(Data records)
§
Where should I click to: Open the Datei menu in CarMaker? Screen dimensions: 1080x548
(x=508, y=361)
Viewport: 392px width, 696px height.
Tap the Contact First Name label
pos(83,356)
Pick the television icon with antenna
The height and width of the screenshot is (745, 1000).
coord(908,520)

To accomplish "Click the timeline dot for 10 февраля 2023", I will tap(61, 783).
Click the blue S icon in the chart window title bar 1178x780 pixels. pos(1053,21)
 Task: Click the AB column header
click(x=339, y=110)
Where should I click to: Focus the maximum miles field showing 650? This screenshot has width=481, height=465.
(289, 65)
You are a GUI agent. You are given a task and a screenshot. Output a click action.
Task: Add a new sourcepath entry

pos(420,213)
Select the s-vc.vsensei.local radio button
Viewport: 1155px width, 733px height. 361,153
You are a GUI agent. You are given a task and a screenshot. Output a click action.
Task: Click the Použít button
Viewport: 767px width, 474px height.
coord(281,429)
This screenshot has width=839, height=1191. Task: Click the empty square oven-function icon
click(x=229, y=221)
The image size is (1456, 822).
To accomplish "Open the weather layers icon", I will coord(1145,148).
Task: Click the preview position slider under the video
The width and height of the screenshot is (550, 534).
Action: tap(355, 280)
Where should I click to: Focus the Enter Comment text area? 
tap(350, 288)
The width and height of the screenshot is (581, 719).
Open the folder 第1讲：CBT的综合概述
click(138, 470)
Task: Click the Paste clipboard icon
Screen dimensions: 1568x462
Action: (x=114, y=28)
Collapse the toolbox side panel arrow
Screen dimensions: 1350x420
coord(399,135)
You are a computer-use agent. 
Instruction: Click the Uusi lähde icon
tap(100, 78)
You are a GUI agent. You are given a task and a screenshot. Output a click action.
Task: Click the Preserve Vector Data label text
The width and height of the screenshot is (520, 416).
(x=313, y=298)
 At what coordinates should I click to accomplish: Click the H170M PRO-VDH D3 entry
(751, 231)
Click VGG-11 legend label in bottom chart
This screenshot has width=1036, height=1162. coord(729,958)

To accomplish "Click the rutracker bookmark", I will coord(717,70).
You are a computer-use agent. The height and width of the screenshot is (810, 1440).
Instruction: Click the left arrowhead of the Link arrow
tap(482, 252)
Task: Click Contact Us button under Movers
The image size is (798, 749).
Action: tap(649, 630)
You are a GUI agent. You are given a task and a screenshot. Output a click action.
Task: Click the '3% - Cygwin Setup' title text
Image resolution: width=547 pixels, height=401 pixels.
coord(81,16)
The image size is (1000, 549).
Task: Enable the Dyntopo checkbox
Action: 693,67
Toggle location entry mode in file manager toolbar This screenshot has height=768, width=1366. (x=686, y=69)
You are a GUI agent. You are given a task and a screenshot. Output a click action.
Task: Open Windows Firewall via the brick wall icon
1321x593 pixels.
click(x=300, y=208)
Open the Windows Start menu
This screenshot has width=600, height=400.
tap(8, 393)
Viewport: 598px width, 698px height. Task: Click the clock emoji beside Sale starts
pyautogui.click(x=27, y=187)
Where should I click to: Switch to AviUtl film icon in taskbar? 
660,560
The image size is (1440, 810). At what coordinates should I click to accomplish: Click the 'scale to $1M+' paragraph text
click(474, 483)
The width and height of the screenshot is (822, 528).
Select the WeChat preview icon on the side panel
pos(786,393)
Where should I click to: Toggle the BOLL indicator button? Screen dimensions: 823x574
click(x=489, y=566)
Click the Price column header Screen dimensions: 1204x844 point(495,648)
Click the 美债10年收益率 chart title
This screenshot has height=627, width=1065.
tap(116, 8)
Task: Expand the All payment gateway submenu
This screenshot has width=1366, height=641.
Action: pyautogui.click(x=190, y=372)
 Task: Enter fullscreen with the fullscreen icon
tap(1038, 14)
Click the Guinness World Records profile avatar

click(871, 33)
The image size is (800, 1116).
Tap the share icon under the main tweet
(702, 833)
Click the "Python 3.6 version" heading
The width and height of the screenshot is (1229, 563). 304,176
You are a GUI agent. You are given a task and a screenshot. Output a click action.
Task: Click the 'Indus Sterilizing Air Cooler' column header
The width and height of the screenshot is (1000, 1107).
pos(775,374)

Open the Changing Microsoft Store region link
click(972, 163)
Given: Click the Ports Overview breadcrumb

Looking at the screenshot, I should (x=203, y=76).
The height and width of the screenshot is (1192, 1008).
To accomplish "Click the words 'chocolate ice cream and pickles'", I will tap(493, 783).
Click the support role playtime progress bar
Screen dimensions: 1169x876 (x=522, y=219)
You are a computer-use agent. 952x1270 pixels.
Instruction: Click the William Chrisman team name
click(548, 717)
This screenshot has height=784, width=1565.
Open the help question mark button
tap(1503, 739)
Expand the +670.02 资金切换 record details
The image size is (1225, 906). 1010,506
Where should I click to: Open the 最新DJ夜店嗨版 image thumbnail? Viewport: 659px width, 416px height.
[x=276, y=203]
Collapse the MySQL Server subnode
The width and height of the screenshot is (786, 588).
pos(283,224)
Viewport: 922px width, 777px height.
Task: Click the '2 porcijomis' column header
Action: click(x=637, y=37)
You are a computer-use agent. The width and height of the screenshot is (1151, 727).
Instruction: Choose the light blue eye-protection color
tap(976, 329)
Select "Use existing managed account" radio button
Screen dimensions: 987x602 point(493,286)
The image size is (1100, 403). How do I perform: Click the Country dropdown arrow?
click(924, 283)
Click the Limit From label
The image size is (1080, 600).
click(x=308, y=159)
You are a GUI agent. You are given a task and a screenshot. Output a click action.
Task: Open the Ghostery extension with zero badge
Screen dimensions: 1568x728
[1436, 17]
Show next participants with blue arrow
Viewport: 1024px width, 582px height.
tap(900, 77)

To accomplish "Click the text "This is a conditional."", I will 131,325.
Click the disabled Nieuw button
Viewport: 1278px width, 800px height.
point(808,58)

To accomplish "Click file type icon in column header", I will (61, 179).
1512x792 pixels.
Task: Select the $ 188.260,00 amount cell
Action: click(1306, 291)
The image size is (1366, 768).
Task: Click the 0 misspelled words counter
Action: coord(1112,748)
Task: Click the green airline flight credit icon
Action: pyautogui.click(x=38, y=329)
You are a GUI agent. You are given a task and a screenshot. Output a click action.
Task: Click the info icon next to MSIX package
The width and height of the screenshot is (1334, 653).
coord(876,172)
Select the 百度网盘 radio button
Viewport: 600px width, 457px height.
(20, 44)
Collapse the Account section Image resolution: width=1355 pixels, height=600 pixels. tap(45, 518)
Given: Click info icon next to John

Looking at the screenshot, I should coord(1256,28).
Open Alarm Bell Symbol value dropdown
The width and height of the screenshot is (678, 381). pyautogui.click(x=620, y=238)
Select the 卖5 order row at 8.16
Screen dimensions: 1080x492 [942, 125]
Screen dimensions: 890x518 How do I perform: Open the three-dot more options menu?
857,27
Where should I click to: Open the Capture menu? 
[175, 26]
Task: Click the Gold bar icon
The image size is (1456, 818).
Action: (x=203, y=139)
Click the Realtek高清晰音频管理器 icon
§
*Task goal:* Indicate how many lines in the records above include the word "computer", giving no other content.

*Written response:* 4